[Lines of data]
----------

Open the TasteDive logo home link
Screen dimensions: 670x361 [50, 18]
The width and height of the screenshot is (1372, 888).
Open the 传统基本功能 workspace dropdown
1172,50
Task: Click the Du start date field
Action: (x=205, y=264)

----------

Job ▸
Rewrite the listing, substituting "Select" for every occurrence of "Open" and keeping everything else unchanged.

Result of the task ▸
Select the TasteDive logo home link
Screen dimensions: 670x361 [50, 18]
The width and height of the screenshot is (1372, 888).
Select the 传统基本功能 workspace dropdown
1172,50
Task: Click the Du start date field
Action: (x=205, y=264)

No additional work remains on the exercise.